阿辞侧身,抿嘴一笑,转移话题:“我觉得这楼看上去似乎去一般的楼不一样,是要开门做生意吗?”
方特助称赞地点点头,“是的,养狗,京城之前买的捡的都运过来。”
方特助是管理狗子的饮食起居,每天负责和狗子谈谈心养养生。一楼负责狗子的饮食,顿顿不能一样,并且还得保证狗子吃得香,二三楼是狗子谈恋爱场所,四五楼是狗子失恋场所。
李修德有狗,圈内人士表示不想看到这位仁兄的报道,一开始大家都以为不是一般的狗,能占据这位大佬的绯闻,而且还没有被压下去,原来都是标题党,谁点去看都是内容和名字一样,都是狗!
在此楼地下,竟然还有一间屋子。里面都是狗的海报,真是狗看了害羞,人见了猥琐,毛绒控不是一般人能嚯嚯。李修德此刻并不知道自己的兴趣已经暴露,一副正经的模样看去怎么都不靠谱。
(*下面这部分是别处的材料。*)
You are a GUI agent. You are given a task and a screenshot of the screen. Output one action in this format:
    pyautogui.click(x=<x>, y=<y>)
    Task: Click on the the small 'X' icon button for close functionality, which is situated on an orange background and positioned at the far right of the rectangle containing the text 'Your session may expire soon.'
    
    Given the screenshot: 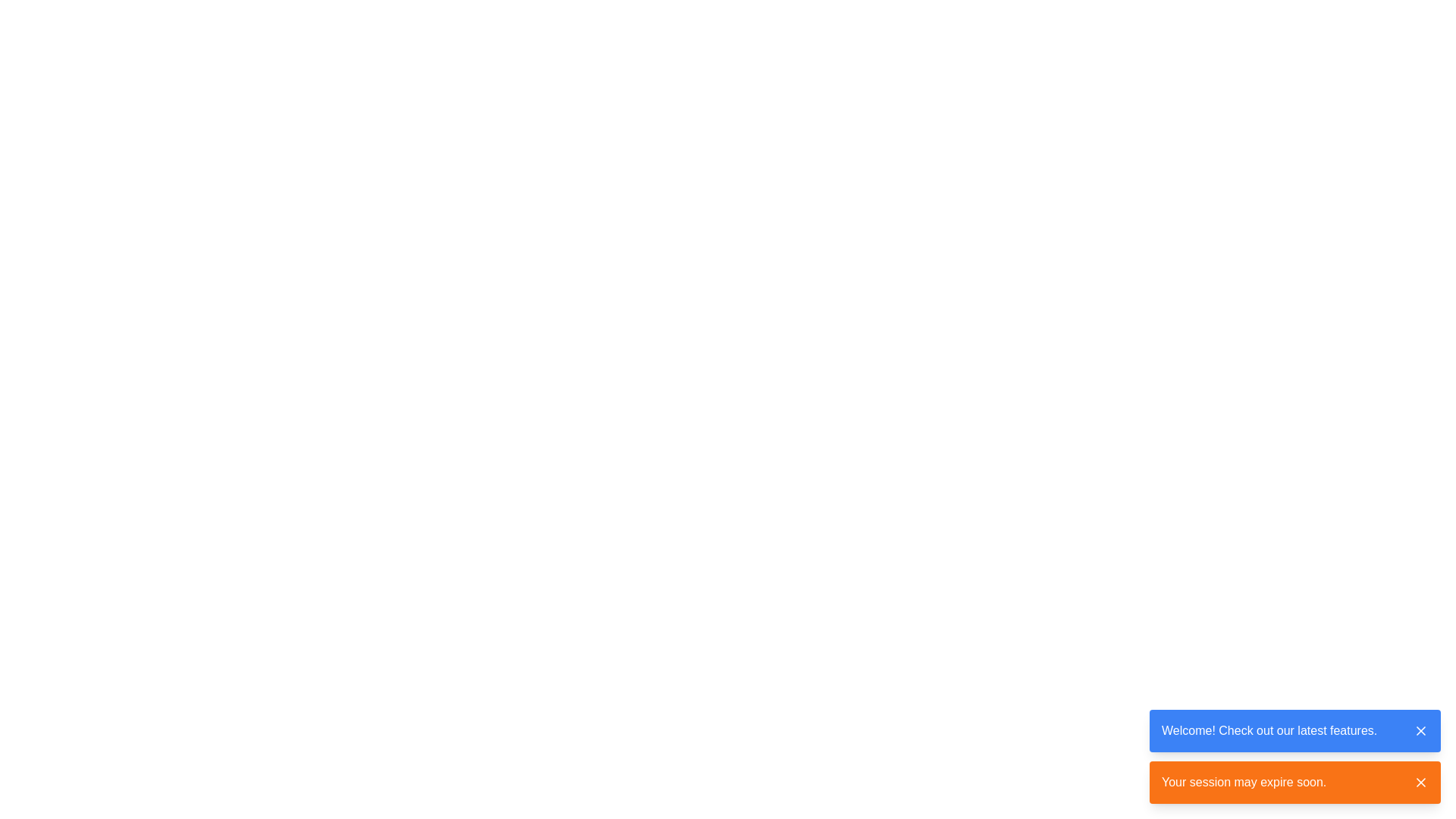 What is the action you would take?
    pyautogui.click(x=1420, y=783)
    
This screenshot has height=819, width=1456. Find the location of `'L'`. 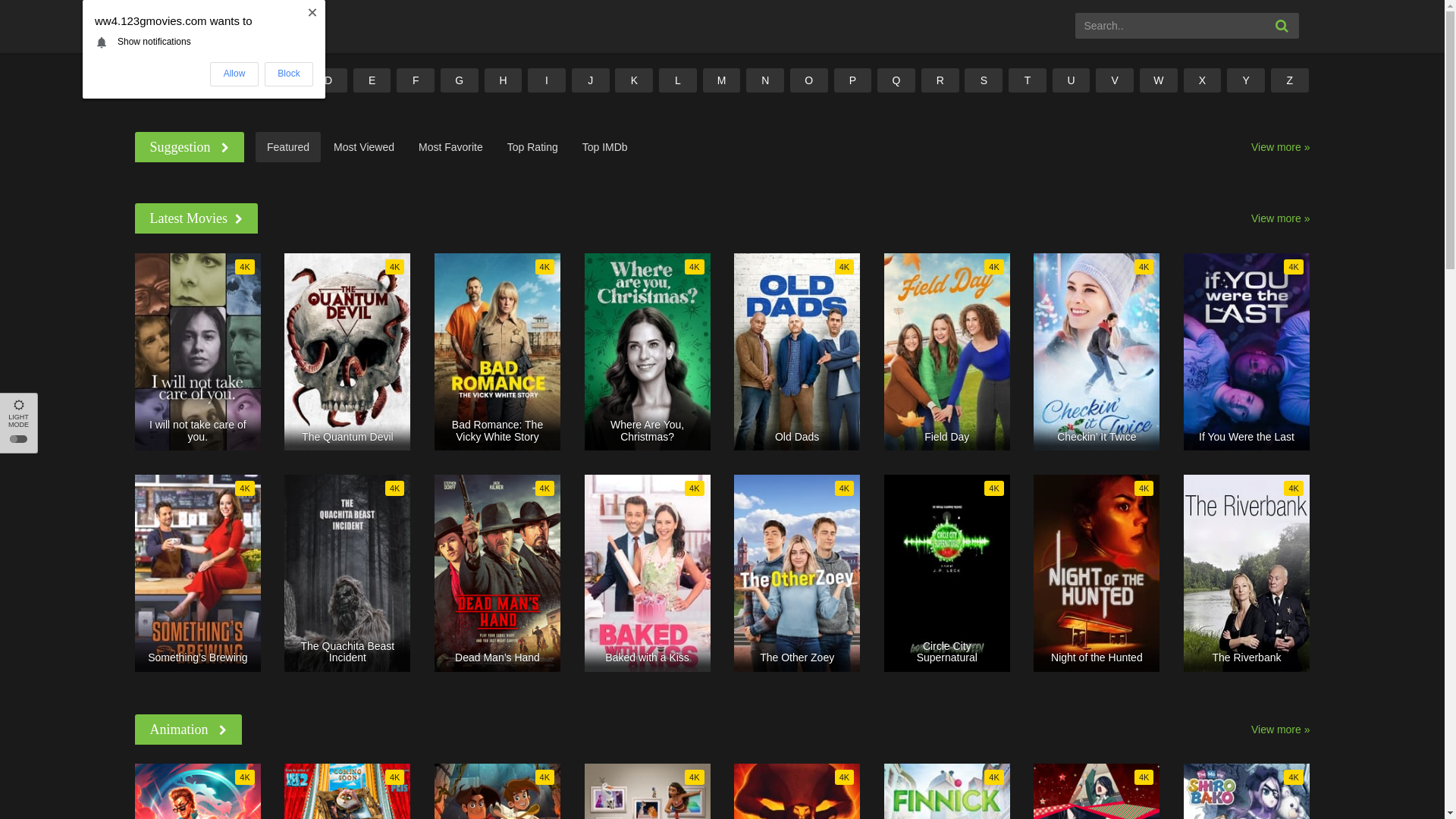

'L' is located at coordinates (658, 80).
阿辞看着横在面前的手臂,隔着半只手掌,温热鼻息间,灼伤了他的脖颈,忍不住仰起头远离几分,却不想男人的手收了回去,漫不经心地拿起落在桌面的海报,原来的巧合。
李修德低垂眼帘,将手里的海报贴上墙壁。一只微笑的萨摩耶,穿着粉红色的小裙子,小脑袋一歪,肥肥的臀部妖娆地抬着,小爪子伸出来似乎能触碰到,挠人心魄。
李修德坐在狗爪子椅子上,桌面上一张黄符,一只毛笔,朱红色的砚台,上面都刻着狗头的模型,栩栩如生的小狗奔跑的模样,似乎下一秒就能跳在桌面上。
阿辞盯得太久,目光过于奇怪,李修德的手指捏着笔,试图盖住狗的图案。想了想将桌面上的东西收起来,从抽屉里拿出一盒塔罗牌,封面上依旧有狗图案。
阿辞:“……”
阿辞挺无奈的,毕竟道长是个爱狗人士,想到自己的毒物凶巴巴,不喜欢有腿的动物,尽管蜈蚣很无辜,同为毒物一家人,偏偏是被孤立的一方。
爱狗人士・李修德,拿着画了狗头的黄符,指尖捏笔沾一点朱砂,手腕一转,朱红纵横交错,还没等阿辞看仔细,黄符被几折对叠,变成了小巧的三角形。
李修德食指一抬,三角形黄符飞了起来,在半空中变成圈红色烟雾,慢慢变白,知道全部消失在了视线中,桌面上的朱砂砚台里,朱砂慢慢凝结成一个字,【毒】。
阿辞疑惑地看着这个字,很遗憾还没有学到这复杂的结构,毒,中原的繁体字和简体字通用。为了日后不被抬杆,再解释自小在苗疆古寨的孩子,没事学习中原字考科举,想想都是不可能的,能表达就乐意,学外文见到老外,第一句大多数是【HOLLO】,谁特么还记得【宜しくお愿い致します】、【Bonjour】?
阿辞眨了眨眼睛,朱砂砚台的字很快消失了,连忙问道:“这是什么意思?”
李修德手指搭在下巴,似乎在思考。眉间微微蹙眉,白色的西装丢在另一只狗爪子座位上,手臂上好看的线条,领口解开两颗纽扣,露出精致的锁骨。
毒,意欲杀机。古时候的毒,都是作为杀手常常使用的手段,是一种不光彩的行为,在现代也是同样如此的意思,为了利益在背地里用的手段,按照意思解释为,暗处。
“你在保护什么人吗?”李修德问道。
阿辞如实回答,林郁子作为流量小花,即使在东海城两天,粉丝却能从各处冒出来,派出所的人员几乎出动半数。阿辞作为林郁子的王牌护驾,都是在暗处,潜伏在周围。
李修德眯了眯眼,清冷的眸子里闪过一丝寒意,“是热搜上的那个女人,林家怎么没人保护,要你来保护?”